Personal information
- Full name: Henry Tansley Luddington
- Born: 9 December 1854 Littleport, Cambridgeshire, England
- Died: 12 April 1922 (aged 67) Ashdon, Essex, England
- Batting: Right-handed
- Bowling: Right-arm roundarm fast

Domestic team information
- 1876–1877: Cambridge University

Career statistics
| Competition | First-class |
| Matches | 11 |
| Runs scored | 76 |
| Batting average | 6.90 |
| 100s/50s | –/– |
| Top score | 25 |
| Balls bowled | 1,917 |
| Wickets | 42 |
| Bowling average | 19.80 |
| 5 wickets in innings | 3 |
| 10 wickets in match | – |
| Best bowling | 2/28 |
| Catches/stumpings | 4/– |
- Source: Cricinfo, 25 March 2021

= Henry Luddington =

English cricketer (1854–1922)

Henry Tansley Luddington (9 December 1854 – 14 April 1922) was an English cricketer who played first-class cricket for Cambridge University and the "Gentlemen of England" side in the 1870s. He was born at Littleport, Cambridgeshire and died at Ashdon, Essex.

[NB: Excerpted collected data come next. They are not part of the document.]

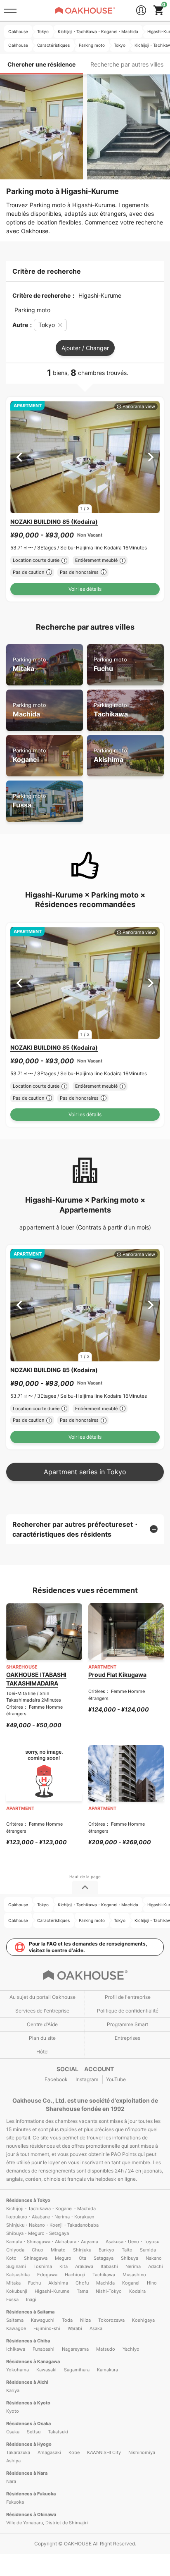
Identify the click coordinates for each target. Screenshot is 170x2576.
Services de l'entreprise (42, 2011)
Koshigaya (143, 2320)
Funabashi (43, 2349)
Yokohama (17, 2370)
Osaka (12, 2432)
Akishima (110, 755)
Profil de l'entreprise (128, 1997)
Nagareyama (75, 2349)
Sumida (148, 2250)
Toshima (42, 2266)
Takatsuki (58, 2432)
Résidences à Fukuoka (31, 2494)
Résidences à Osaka (28, 2423)
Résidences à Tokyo (28, 2200)
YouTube (116, 2079)
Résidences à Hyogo (29, 2444)
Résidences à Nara (26, 2473)
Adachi (155, 2266)
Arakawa (84, 2266)
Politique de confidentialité (127, 2011)
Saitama (15, 2320)
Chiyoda (15, 2250)
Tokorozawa (111, 2320)
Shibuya (129, 2258)
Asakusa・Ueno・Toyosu (132, 2241)
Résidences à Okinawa (31, 2514)
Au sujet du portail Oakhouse (42, 1997)
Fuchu (110, 665)
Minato (58, 2250)
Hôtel (42, 2051)
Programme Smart (127, 2024)
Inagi (31, 2299)
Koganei (29, 755)
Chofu (82, 2283)
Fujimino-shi (46, 2328)
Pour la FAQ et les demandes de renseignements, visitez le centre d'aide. (88, 1947)
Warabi (75, 2328)
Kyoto (12, 2411)
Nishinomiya (141, 2452)
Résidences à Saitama (30, 2312)
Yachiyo (131, 2349)
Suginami (16, 2266)
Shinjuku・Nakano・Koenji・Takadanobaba (52, 2225)
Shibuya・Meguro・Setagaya (37, 2233)
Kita (63, 2266)
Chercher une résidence (41, 64)
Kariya (12, 2390)
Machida (29, 710)
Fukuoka (15, 2502)
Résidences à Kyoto (28, 2403)
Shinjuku (82, 2250)
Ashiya (13, 2461)
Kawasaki (46, 2370)
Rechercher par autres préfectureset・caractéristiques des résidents (75, 1529)
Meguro (63, 2258)
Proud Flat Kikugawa (117, 1674)
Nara (11, 2481)
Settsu (33, 2432)
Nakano (154, 2258)
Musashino (134, 2275)
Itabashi (109, 2266)
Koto (11, 2258)
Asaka (96, 2328)
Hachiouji (75, 2275)
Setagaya (103, 2258)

Luddington was educated at Uppingham School, where he was coached by the famous cricketer H. H. Stephenson, at King's Ely and at Jesus College, Cambridge. He had a trial match for the Cambridge University cricket team in 1874, but did not get into the first eleven until 1876 when he achieved some success with his right-arm fast bowling, delivering the ball round arm. His batting as a right-handed tail-ender was negligible. Picked for the 1876 University Match against Oxford University, he took 5 for 51 in the first innings and 4 for 72 in the second as Cambridge won by seven wickets; in the first innings, he shared the Oxford wickets with William Patterson, with whom he had been at school at Uppingham. Luddington's best bowling performance came for Cambridge in 1877 against the Marylebone Cricket Club: he took 5 for 28 as MCC, including W. G. Grace, were dismissed for just 60. In the 1877 University Match, Luddington and Patterson again shared the Oxford first-innings wickets equally, Luddington taking 5 for 90, but Oxford won the match easily. After leaving Cambridge, Luddington played only one further first-class match, appearing for the Gentlemen of England in a fixture at Cambridge in 1878.

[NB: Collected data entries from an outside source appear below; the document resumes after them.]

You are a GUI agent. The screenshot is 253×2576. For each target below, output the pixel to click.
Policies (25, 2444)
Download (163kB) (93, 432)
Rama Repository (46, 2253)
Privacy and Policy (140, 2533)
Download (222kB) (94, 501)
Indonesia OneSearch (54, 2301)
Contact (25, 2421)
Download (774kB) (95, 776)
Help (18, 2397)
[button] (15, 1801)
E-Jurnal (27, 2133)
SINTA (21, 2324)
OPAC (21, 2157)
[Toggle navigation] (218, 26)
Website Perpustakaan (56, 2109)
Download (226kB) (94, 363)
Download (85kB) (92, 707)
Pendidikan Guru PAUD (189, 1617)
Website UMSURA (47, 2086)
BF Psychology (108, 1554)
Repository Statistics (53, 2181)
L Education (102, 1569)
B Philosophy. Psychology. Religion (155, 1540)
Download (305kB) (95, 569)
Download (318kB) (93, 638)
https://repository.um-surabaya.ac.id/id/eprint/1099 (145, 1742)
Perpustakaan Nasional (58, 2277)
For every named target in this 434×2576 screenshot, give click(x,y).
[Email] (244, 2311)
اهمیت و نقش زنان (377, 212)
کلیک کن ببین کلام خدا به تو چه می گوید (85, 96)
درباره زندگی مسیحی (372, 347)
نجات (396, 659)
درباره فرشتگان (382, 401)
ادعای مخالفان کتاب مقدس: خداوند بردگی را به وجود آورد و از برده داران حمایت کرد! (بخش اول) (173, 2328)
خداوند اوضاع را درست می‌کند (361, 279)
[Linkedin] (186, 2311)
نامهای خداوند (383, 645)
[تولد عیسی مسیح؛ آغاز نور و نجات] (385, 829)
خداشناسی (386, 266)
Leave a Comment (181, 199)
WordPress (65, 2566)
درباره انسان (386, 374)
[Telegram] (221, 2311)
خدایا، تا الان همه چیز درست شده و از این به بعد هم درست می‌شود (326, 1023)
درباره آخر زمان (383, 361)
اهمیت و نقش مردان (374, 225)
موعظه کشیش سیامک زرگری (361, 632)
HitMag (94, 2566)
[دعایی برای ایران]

Luddington appears not to have followed any career after graduating from Cambridge in 1877; he was a Justice of the Peace and a county councillor for the Isle of Ely after that district achieved county status with local government reform in 1888. He bought Walton's Park at Ashdon on the Essex/Cambridgeshire border in 1917 and died there five years later.